Le chef service de pédiatrie au Centre hospitalier universitaire Sylvanus Olympio (CHU SO), Pr Guédénon Koffi a, dans sa présentation, définit le cancer de comme « une multiplication anarchique de cellules au sein d’un organe. La cellule en se multipliant va former une masse qui met en jeu le prognostique vital de l’organe ». Il a présenté les réalités de cette maladie chez les enfants au Togo. « De 3 enfants consultés en 2006, le Togo enregistre aujourd’hui plus de 70 enfants atteints de cette maladie », a fait savoir Pr Guédénon, oncologue pédiatre (spécialiste du cancer des enfants). Il a cité les différents types de cancer diagnostiqués fréquemment au CHU SO. Au nombre de ceux-ci, le néphroblastome (cancer des reins) ; Burkit (tumeur de la mâchoire) ; rétinoblastome (cancer de l’œil) ; la leucémie (cancer du sang). Ces maladies, dit Pr. Guédénon, sont curables lorsque que le diagnostic est précoce.
S’agissant des causes du cancer pédiatrique, le spécialiste a souligné qu’il y a deux types de facteurs de risques. Le premier a trait à l’environnement (effets des radiations, infections, l’exposition à la fumée du tabac). Le second type concerne les facteurs génétiques qui sont des malformations. Parlant des difficultés rencontrées, Pr Guédénon a évoqué, entre autres, le retard de consultation, l’insuffisance des médicaments et l’absence des maisons de vie. Il a également énuméré comme défis à relever, la formation des médecins, la prise en charge des douleurs, la mise en place des maisons des parents.

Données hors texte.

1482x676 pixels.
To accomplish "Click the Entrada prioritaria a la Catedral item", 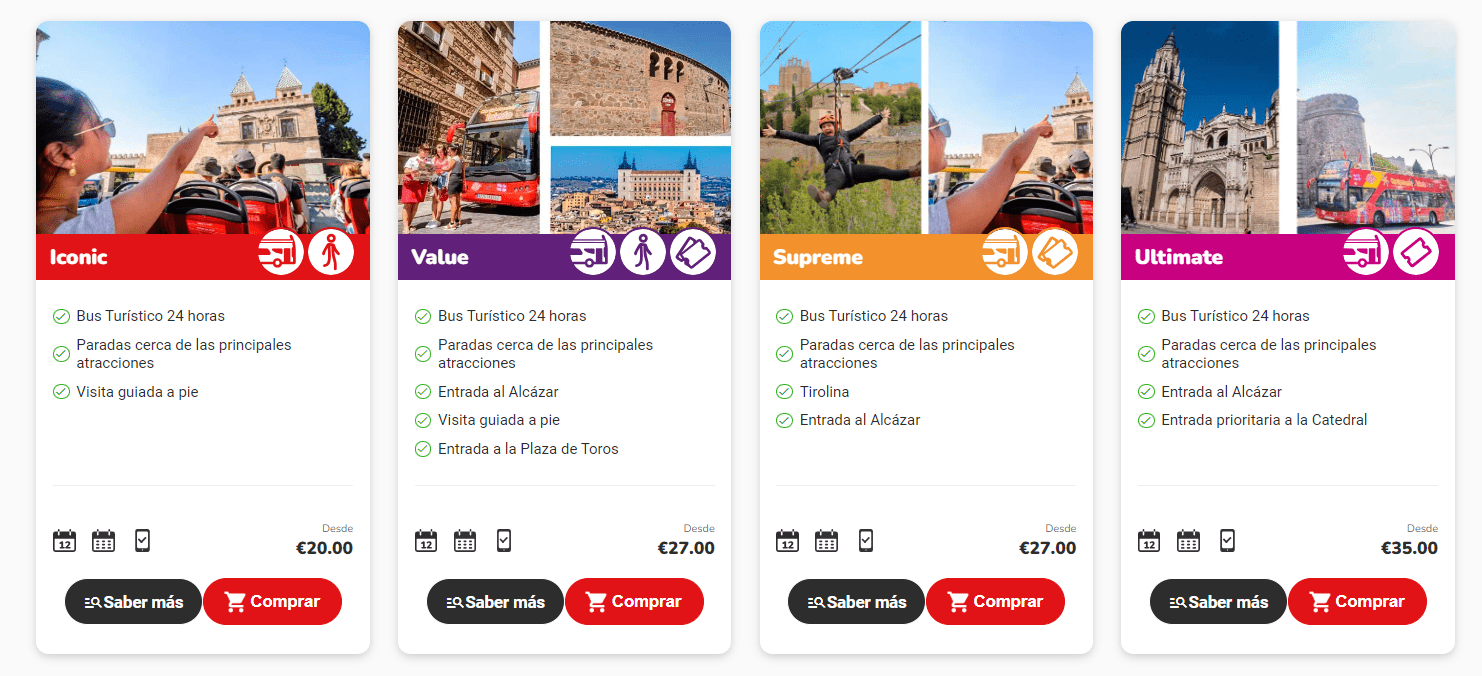I will (1264, 420).
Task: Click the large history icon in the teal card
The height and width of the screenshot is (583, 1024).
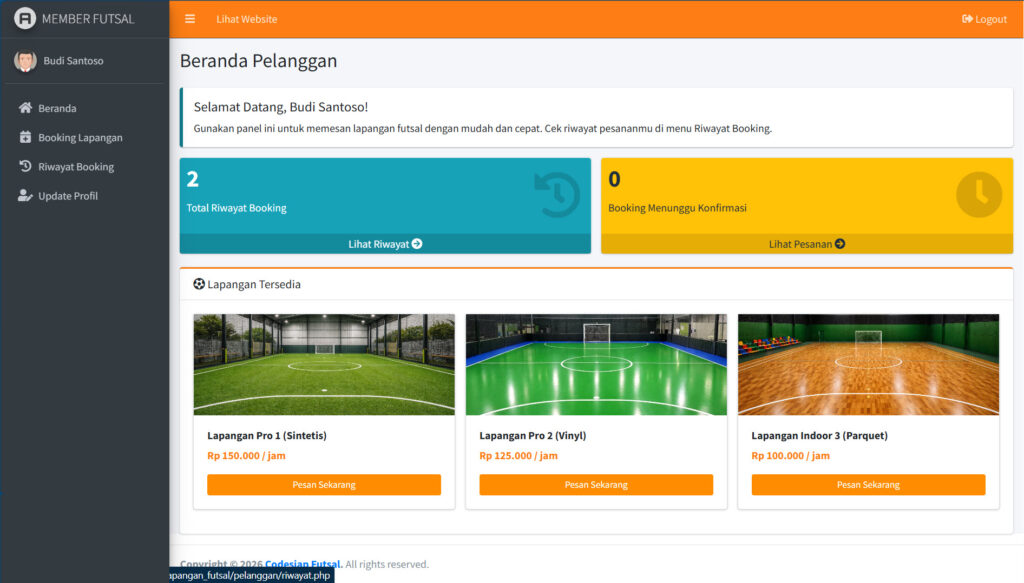Action: coord(556,195)
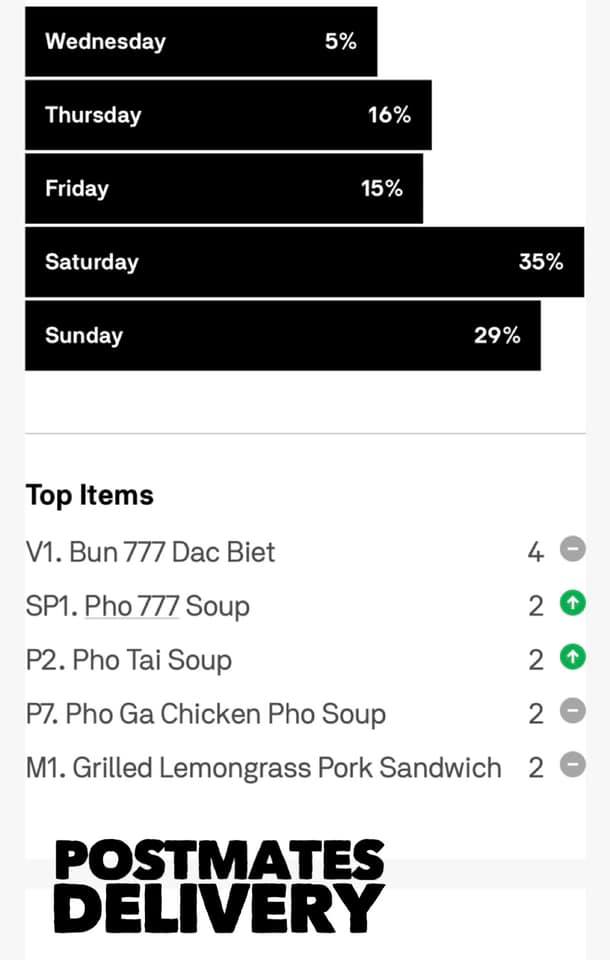Click the gray icon beside Grilled Lemongrass Pork Sandwich
The image size is (610, 960).
coord(573,766)
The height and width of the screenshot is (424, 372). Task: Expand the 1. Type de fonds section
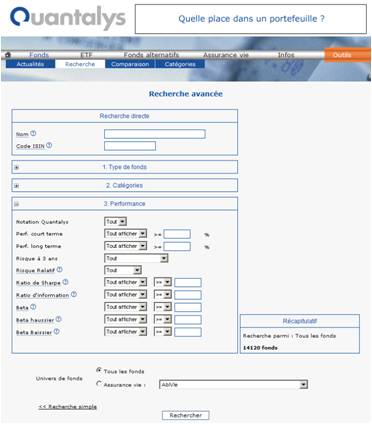coord(17,167)
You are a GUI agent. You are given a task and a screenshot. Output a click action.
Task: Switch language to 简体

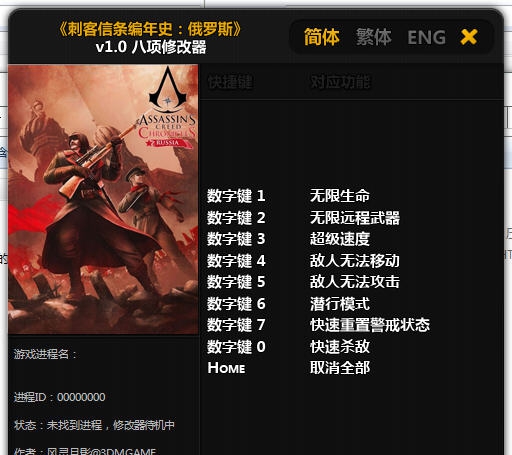tap(322, 37)
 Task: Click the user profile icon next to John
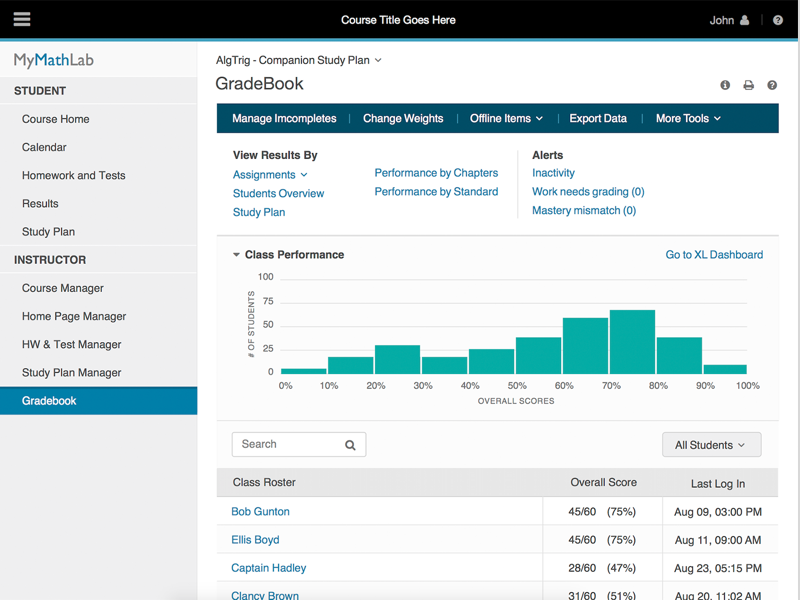pyautogui.click(x=744, y=20)
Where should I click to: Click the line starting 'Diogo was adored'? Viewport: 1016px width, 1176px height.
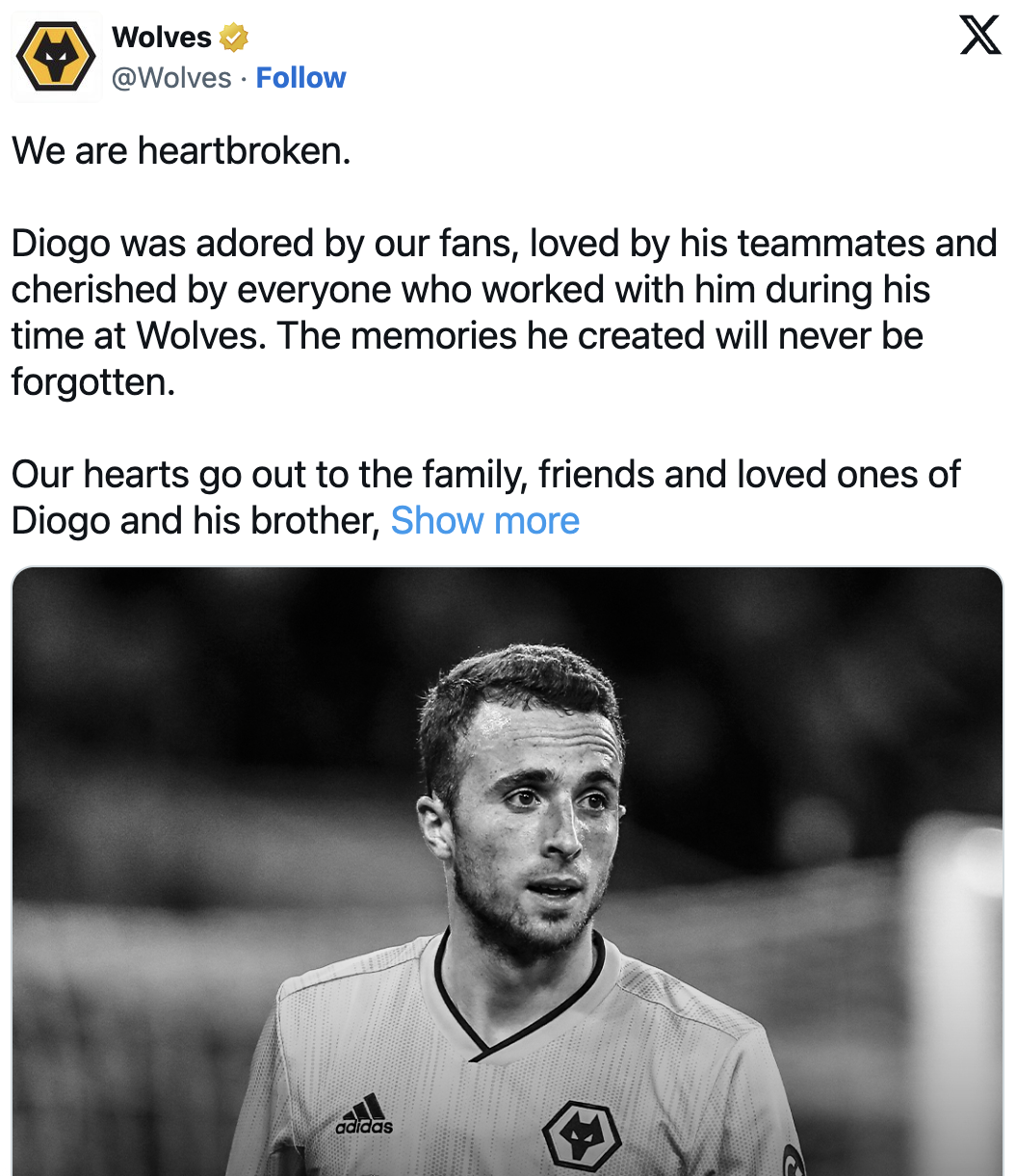point(504,243)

Cette présentation a été suivie de débats qui ont permis aux professionnels des médias de mieux comprendre les réalités du cancer pédiatrique et les étapes de la chaine de prise en charge. Ces derniers ont visité l’Unité d’onco-hématologie pédiatrique du CHU Sylvanus Olympio, la seule structure de prise en charge des enfants atteints de cancer.
Le directeur général du CHU Sylvanus Olympio, Dr Agbobli Apelété a reconnu que la communication au niveau des formations sanitaires est dès fois défaillante ou insuffisante. C’est pourquoi, il a salué cette activité du REMAPSEN qui entend éclairer les journalistes sur des questions de santé. Il a convié les journalistes à rendre le message des techniciens de la santé accessible à la communauté.
La coordinatrice de REMAPSEN, Mme Ambroisine Mèmèdè a invité ses confrères à sensibiliser les populations sur l’existence du cancer chez les enfants et la structure de prise en charge. « Le cancer des enfants est assez sensible, touchant et il faut communiquer pour sauver les enfants », a conclu la coordinatrice.
Le représentant du directeur de la Haute autorité de l’audiovisuel et de la communication, M. Didier Attiota a pris part à cette conférence-débat dont l’organisation est appuyée par l’OMS (Organisation mondiale de la santé).
Le directeur de la Santé de la mère et de l’enfant, Dr Abram Amétépé Agossou et Mme Fiaty Solange de la cellule communication de l’OMS ont assisté à cette activité.